====== SELECTED PASSAGE

At The Atlantic last night, Charlie Warzel made a similar assertion:
It is no secret that the Trump administration is social media–addled. Over the past year, most of the government’s major online accounts—especially on X—have become megaphones for cruel and racist shitposting, not unlike what one might see from a garden-variety troll on 4chan. These accounts have shared deportation ASMR; an AI-generated, Studio Ghiblified version of a real photo of a crying woman being arrested by ICE; a post comparing immigrants to the alien vermin in the Halo video-game series; and Nazi-coded “Defend the fatherland” memes. And who could forget the AI-slop video of Trump in a fighter jet dropping what appeared to be human feces on protesters in Times Square. These official government communications are a key part of how the Trump administration does its job. It is governance through content creation.
Carter sees this as a sign that the Trump administration is less authoritarian than it could be:
The same people who wanted to create content of Maduro’s kidnapping have also created content of the president’s secret police kicking in the doors of their opponents, National Guard troops marching into opposition strongholds for entirely invented reasons, and immigrants dressed in chains shuffling their way to a plane that would take them to a faraway concentration camp. This sort of online content satiates the burning fascist need for the pain and torment of their enemies, both real and perceived....

Almost none of it is real though. In a true authoritarian onslaught, National Guard troops would have stormed into Democrat-run cities and committed acts of unspeakable violence against anyone who dared to protest. They would have arrested and killed every opposition leader in those states and they would have done it quickly and without pretense. Their cameras would certainly not be on for any of this....

In a true authoritarian onslaught, the regime's thugs would not have even entertained the idea of standing before a judge, explaining their attacks on immigrant communities and coming up with faulty legal justifications for their ethnic cleansing campaign. They would have simply arrested or killed the judge, as leading American monarchist and JD Vance adviser Curtis Yarvin has advocated, and carried on with their ethnic cleansing business.

Instead, Border Patrol official Gregory Bovino took glamour shots of himself dressed as an SS officer outside a Chicago courthouse. Because, you see, content is king. Content is the whole point. It always has been.
And Warzel thinks all the content creation is ... nihilistic.
By the time I saw the news of the raid, a photo Trump had posted showing a blindfolded Maduro in a Nike sweatsuit had already become a meme. Just a few minutes later, that meme had mixed with a dozen others....

The result is essentially insane and postliterate. But it is also pretty much legible for those steeped in online culture. It is coherent incoherence, everything reacting to everything else, all at once. The same thing happened after [Charlie] Kirk was shot. The memes, commentary, and speculation became a culture unto itself, a loop of ironic posting, information warring, and commentary on commentary—all before his shooter was identified or Kirk was even pronounced dead. This process is nihilistic....

============

WRITTEN INSTRUCTION — Please carry on the commentary about the Trump administration's social media content, picking up after its last sentence. The listing has nothing to do with this text.

====== SOURCE DATA

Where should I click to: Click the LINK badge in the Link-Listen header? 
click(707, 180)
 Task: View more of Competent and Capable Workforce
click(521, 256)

============

THE REPLY —
But that's not what happened after Charlie Kirk was shot. America didn't just enter a multiverse in which your remix of Kirk memes competed with everyone else's for likes. Many people lost their jobs because they engaged in constitutionally protected (and factually accurate) speech about Kirk that our Republican overlords didn't like, as the vice president of the United States led calls for a purge:
In the wake of Mr. Kirk’s death, Vice President JD Vance urged people to call the bosses of those who celebrated the assassination. “Call them out, and hell, call their employer,” he said.
Carter is right: the Trump administration could have gone fascist much more rapidly and brutally, and hasn't hit all the benchmarks yet. But I'm reminded of domestic abusers who prefer gaslighting and coercion to physical violence: they are trying to create an information sphere in which their worldview seems like the only sensible path, and all contrary views must be rejected. Fox has been building a closed information system like this for years, and now the siloing of social media sites plus the paywalling of old-fashioned news means that millions of people never have to encounter a fact that runs counter to their worldview on the way to the memes.

I spend time at Reddit's Forwards from Grandma, which posts right-wing memes and cartoons. In this environment, it's assumed that Democrats are actually pro-Maduro:


Content like this is what your right-wing grandparents on Facebook regard as their "newsfeed" -- and the administration wants to be the top content creator, in ways that substitute image and spectacle for facts.

In America in 2026, this is the news -- memes plus podcasts plus short-form videos. The content the Trumpers are creating is meant to be part of this stream. Warzel writes:
These days, one doesn’t experience the news on these platforms before seeing the memes and reactions—the reaction and the news are, in essence, one thing now.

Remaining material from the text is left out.